Even worse, the army of Bibles.

“Thou shall not kill! Thou shall not kill!”

Some mistranslations: “Thou can not kill!”

(No one should ever, ever be caught dead without a phial of holy water.)

Mrs. Sherman saw the signs. She felt the low rumblings on the steps of the public library. She heard the groans, the creaks from the pews. They were just waking up.

She tried to warn everyone. She tried.

She came out of the woodwork. She walked the streets, Mrs. Sherman, now just a little old lady. Marching. Yelling. She told them the end was nigh. Nigh, she said! They all laughed again.

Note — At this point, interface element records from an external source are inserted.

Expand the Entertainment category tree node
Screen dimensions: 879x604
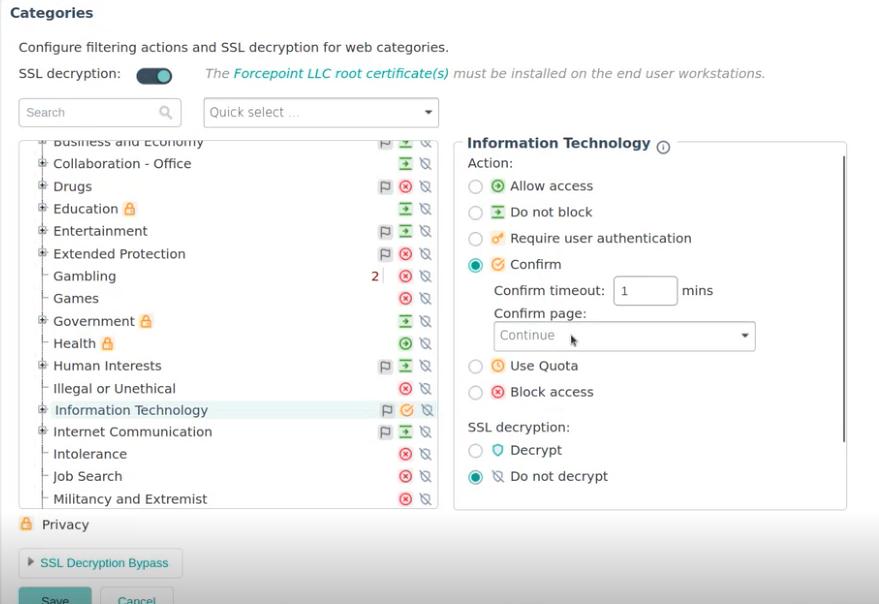coord(43,231)
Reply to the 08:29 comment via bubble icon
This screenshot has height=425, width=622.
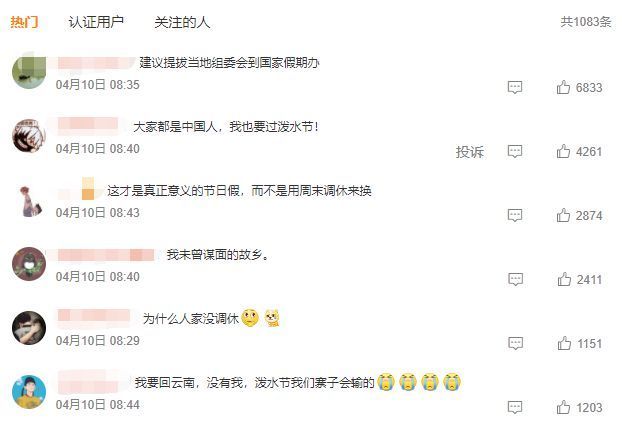[515, 343]
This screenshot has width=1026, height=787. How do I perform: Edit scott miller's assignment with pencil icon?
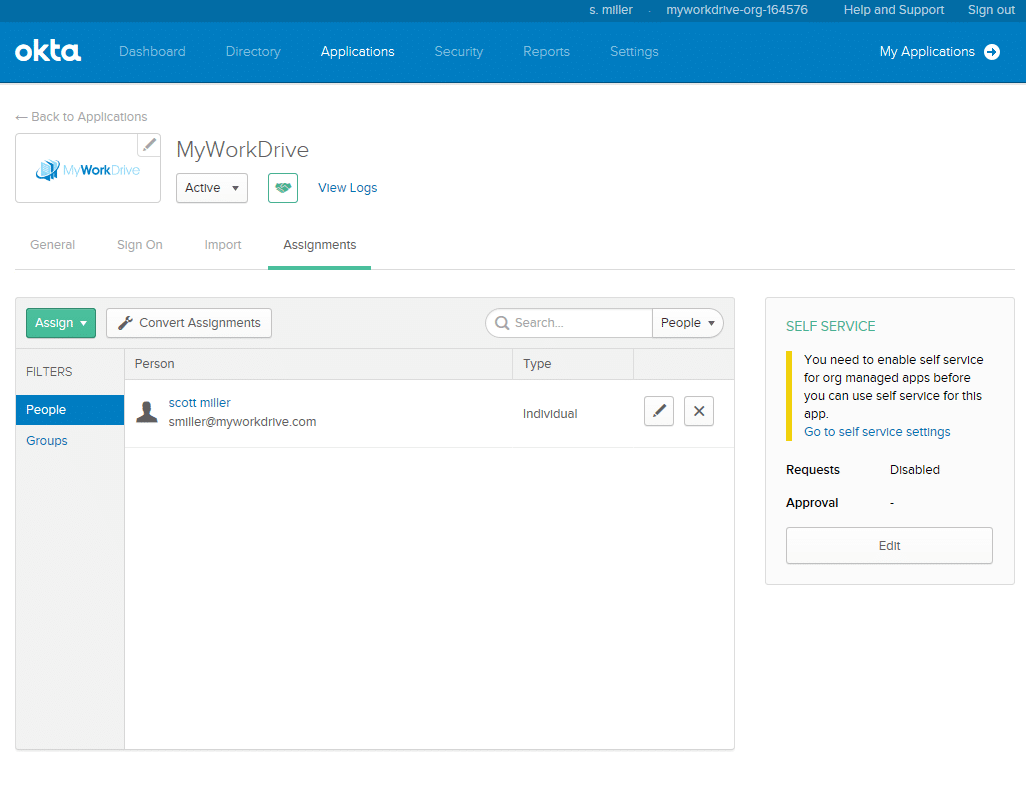659,411
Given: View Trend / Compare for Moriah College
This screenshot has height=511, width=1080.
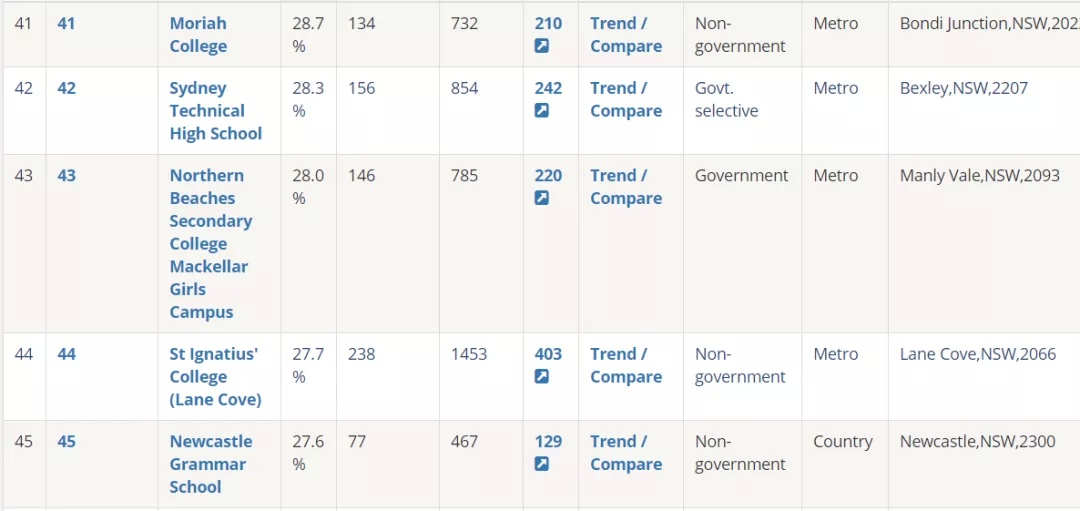Looking at the screenshot, I should (626, 35).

They laughed and they laughed until the first book fanned open all on its own, without a breeze or a fan. It just popped open with a tiny vibration. Curious, the reader thought. Thinking it was a sign, he moved the book he was reading aside and turned his gaze toward Mein Kampf. Naturally, it was Mein Kampf, people said.

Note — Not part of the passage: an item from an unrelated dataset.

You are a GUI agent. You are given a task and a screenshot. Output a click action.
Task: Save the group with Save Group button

“The broad masses of a population are more amenable to the appeal of rhetoric than to any other force!” It shrieked and then it ripped the head off the poor professor’s body with one single bite.

This is when she put her plan into action and moved to an island. Because, as everyone knows, water damage is lethal to a book’s livelihood, save for a few industrial strength children’s copies.

But this was only step one. Wouldn’t you like to know step two? Aren’t you wishing you didn’t laugh at Mrs. Sherman?